## Exercise
Without including the images, transcribe each record precisely as it appears below.

= Beginning of Section =

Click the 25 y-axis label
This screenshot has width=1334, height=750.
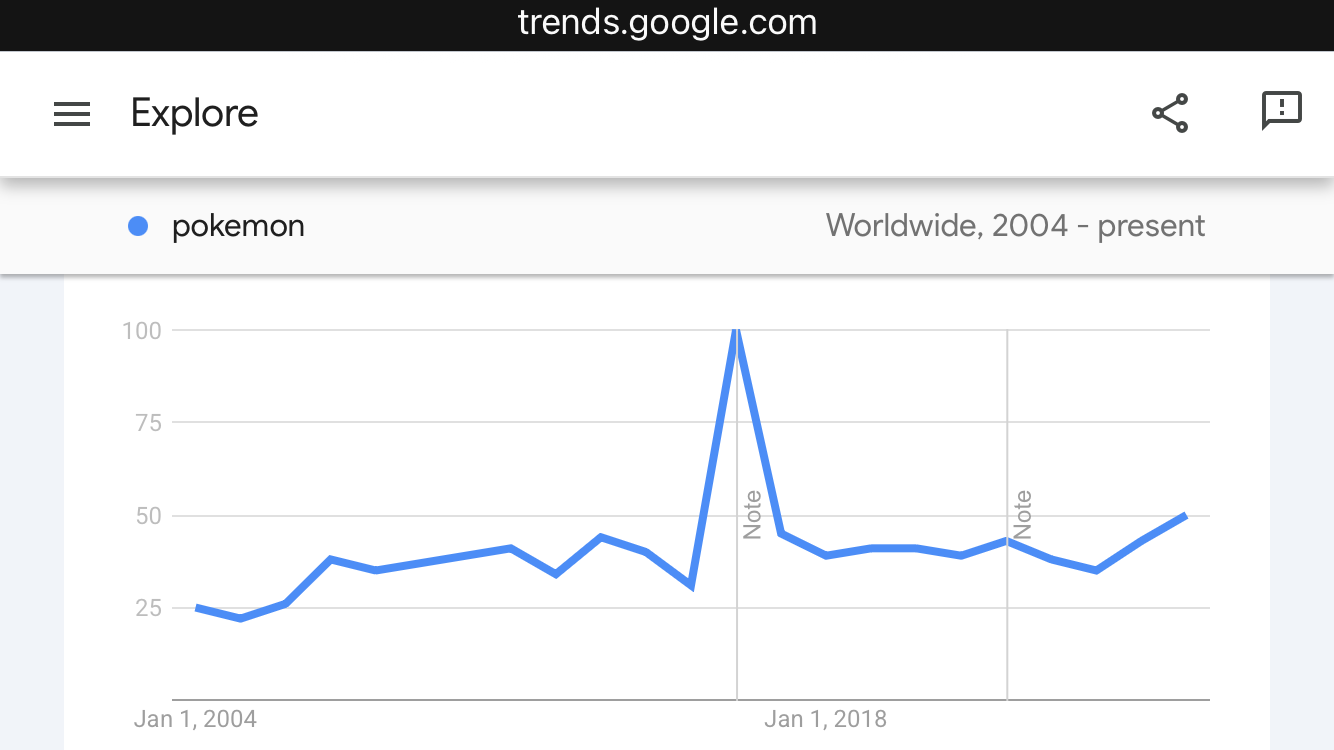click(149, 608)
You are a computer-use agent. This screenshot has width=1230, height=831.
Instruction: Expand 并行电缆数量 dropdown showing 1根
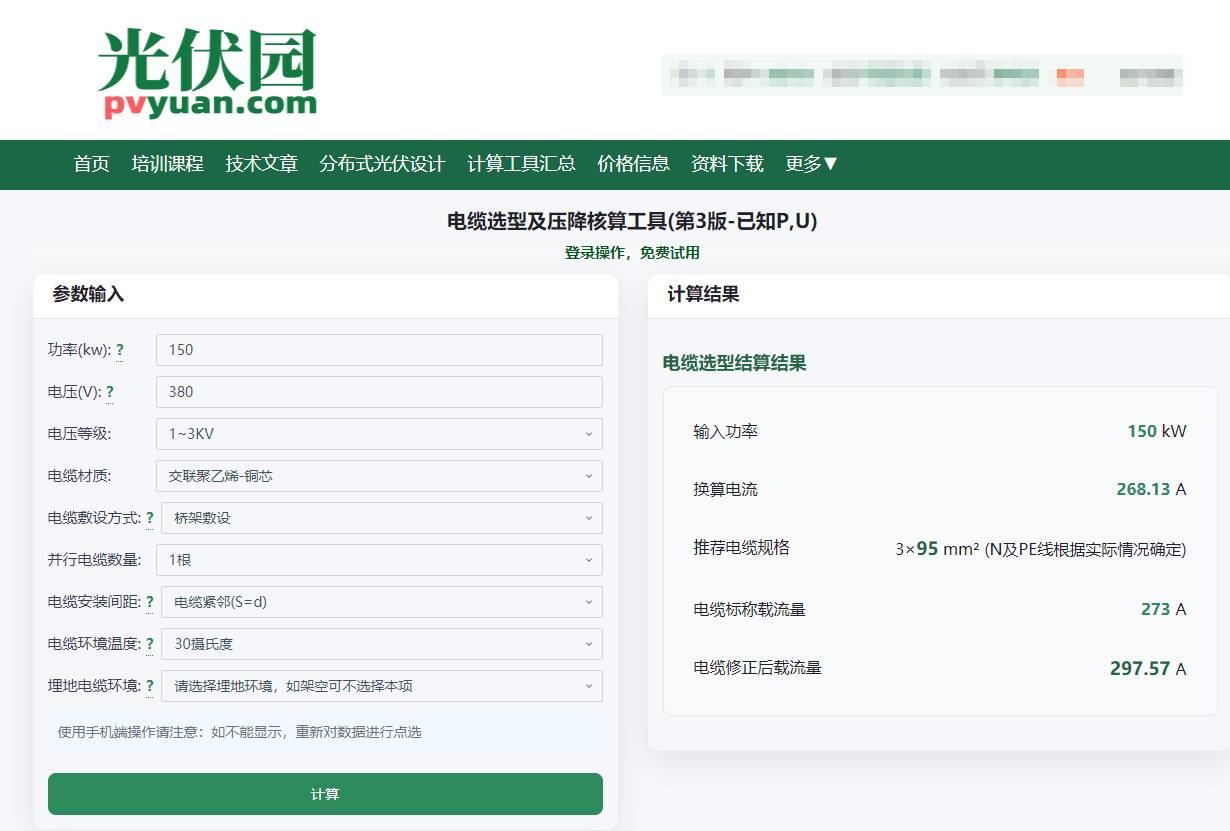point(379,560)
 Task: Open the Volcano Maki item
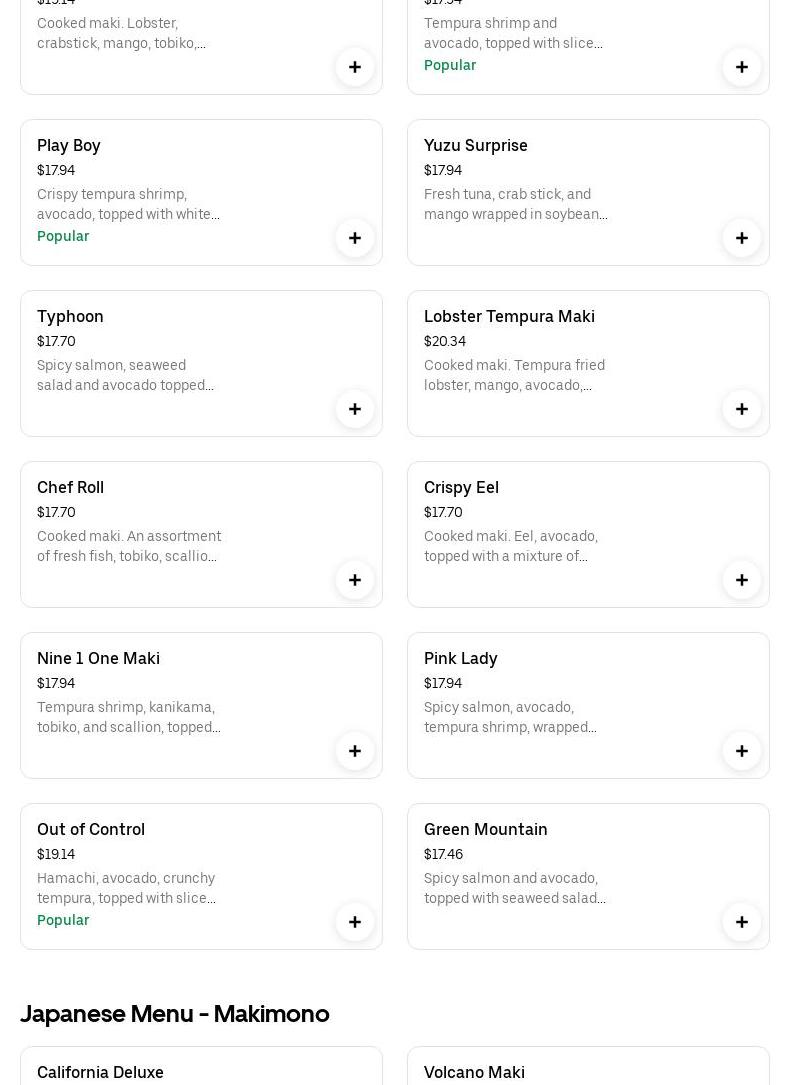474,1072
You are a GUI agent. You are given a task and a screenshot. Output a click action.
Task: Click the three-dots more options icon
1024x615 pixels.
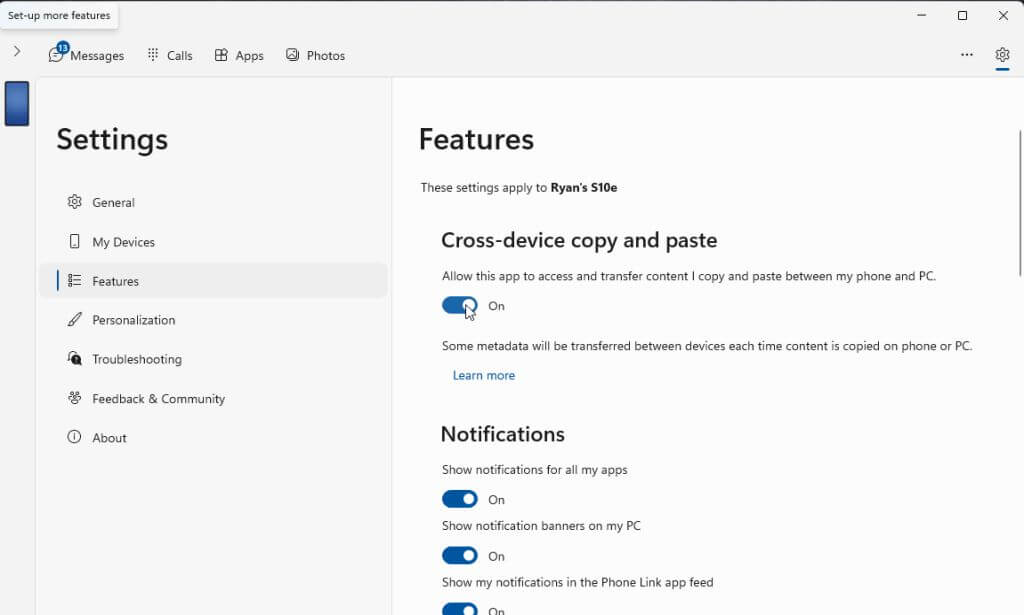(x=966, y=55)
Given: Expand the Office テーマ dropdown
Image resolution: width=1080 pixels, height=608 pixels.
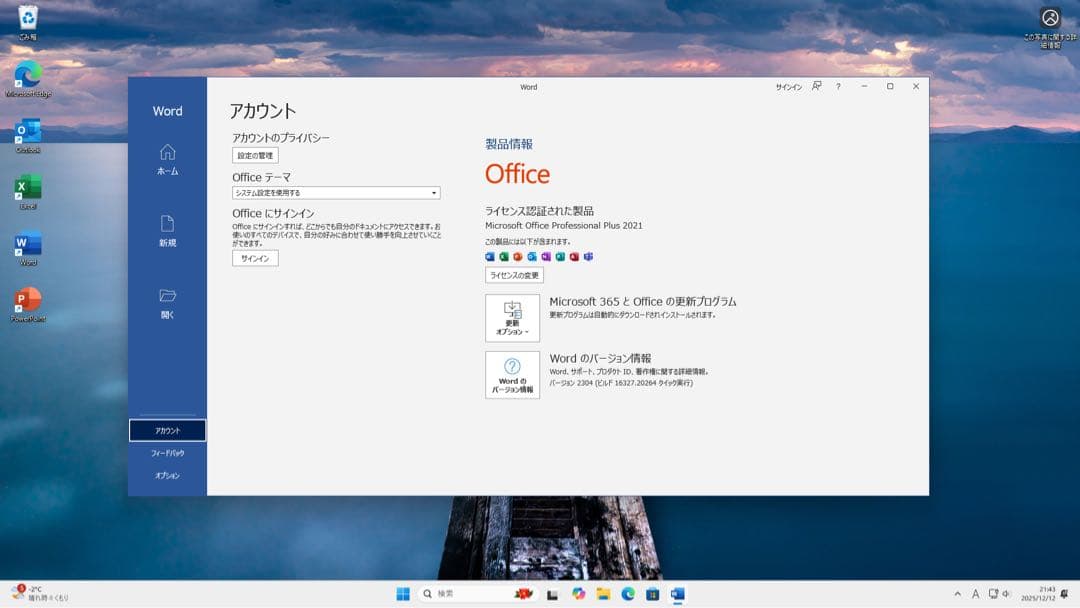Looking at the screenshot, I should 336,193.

= End of Section =

## Solved problem
Click the 25 y-axis label
This screenshot has width=1334, height=750.
click(149, 608)
You are a computer-use agent. This screenshot has width=1230, height=831.
Instruction: Expand 并行电缆数量 dropdown showing 1根
point(379,560)
 Task: Open the Volcano Maki item
474,1072
You are a GUI agent. You are given a task and a screenshot. Output a click action.
Task: Click the three-dots more options icon
1024x615 pixels.
(x=966, y=55)
Given: Expand the Office テーマ dropdown
Image resolution: width=1080 pixels, height=608 pixels.
Looking at the screenshot, I should 336,193.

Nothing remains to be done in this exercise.